As part of his war effort, Roosevelt presented an annual address to Congress that was intended to bolster the nation’s core values. The irony of these speeches was that the freedoms he delineated did not typically apply to nonwhite citizens. The president’s hypocrisy during this period was especially evident in his choice to intern and stigmatize Japanese Americans. His choice to focus on this group and not on German Americans or Italian Americans was due both to the American focus on the Pacific arena and the lingering influence of ideas about race that were established in earlier immigration laws. These laws, some of which had been instituted only 20 years earlier, separated people of non-European ethnic descent from those who were determined to be white. The cruel irony was that American soldiers would soon be liberating concentration camps in Europe, but the nation was maintaining its own camps in the western United States. Lepore correlates the experience of Japanese Americans with the relegation of African Americans to menial work during the Second World War. This included, too, their exclusion from many of the benefits of the G.I. Bill, which was key both in educating veterans and in securing their entry into the middle- and upper-middle classes.
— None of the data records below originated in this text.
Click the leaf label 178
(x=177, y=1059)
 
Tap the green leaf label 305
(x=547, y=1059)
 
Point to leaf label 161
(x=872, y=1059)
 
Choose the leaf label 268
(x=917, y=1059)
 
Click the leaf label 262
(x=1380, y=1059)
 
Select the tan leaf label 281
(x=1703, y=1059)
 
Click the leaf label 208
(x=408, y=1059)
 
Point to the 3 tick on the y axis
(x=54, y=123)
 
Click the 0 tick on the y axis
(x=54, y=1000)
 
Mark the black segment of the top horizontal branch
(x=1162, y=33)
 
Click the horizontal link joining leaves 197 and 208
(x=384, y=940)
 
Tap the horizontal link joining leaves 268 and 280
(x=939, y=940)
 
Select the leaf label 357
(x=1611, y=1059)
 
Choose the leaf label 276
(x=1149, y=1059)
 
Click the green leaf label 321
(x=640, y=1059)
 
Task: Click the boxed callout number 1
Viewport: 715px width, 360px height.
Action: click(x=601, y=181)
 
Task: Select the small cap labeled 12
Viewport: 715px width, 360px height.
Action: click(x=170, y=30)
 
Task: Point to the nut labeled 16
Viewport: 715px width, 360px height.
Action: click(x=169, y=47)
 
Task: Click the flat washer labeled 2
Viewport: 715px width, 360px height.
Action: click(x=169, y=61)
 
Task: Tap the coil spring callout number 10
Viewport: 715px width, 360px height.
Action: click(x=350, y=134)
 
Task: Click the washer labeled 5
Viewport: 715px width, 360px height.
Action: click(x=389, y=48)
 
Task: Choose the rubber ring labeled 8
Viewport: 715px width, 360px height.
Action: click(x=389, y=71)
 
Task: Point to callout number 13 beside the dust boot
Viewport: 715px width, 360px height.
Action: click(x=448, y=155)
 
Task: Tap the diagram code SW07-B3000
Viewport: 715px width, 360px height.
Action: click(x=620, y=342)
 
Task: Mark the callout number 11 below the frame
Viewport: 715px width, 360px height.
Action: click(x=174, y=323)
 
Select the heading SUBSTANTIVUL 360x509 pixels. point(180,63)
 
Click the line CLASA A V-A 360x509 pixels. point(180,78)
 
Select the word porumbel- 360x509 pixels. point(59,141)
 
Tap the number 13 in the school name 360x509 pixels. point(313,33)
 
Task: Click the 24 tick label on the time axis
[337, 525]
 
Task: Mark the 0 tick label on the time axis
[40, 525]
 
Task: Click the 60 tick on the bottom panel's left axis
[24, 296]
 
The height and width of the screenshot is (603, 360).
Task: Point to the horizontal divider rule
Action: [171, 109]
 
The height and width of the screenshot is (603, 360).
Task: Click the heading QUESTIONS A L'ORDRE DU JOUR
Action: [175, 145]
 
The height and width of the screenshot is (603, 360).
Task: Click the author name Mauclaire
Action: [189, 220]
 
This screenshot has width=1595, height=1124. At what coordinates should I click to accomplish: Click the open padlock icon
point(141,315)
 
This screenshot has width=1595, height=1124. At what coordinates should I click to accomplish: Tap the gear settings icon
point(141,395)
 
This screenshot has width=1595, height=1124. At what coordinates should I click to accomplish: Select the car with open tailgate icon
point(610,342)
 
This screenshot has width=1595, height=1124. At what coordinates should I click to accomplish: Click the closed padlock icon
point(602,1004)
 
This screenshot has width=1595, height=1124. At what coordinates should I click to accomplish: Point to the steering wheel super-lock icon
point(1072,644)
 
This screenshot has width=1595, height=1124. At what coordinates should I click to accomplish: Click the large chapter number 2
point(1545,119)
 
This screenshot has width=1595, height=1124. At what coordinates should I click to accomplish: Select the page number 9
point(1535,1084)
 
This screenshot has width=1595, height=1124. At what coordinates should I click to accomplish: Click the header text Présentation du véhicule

The Second World War and the importance of media, particularly film, were especially key in helping Roosevelt extend his war powers. His efforts to pass New Deal legislation and to convince Congress to go to war, and his dominance of the radio, were markers of his extensive authoritative power. Like Abraham Lincoln, he used war to extend the power of the executive office and to inscribe his personality on the presidency. Meanwhile, Archibald MacLeish, following a precedent established by Warren G. Harding, tried to buoy American spirits by reminding the public of its noble democratic lineage. Unfortunately, the public’s means of consuming media had changed and attention spans were shorter, which likely influenced the president’s decision to use an ad man to convey his messages—increasingly propagandist in nature—to the public.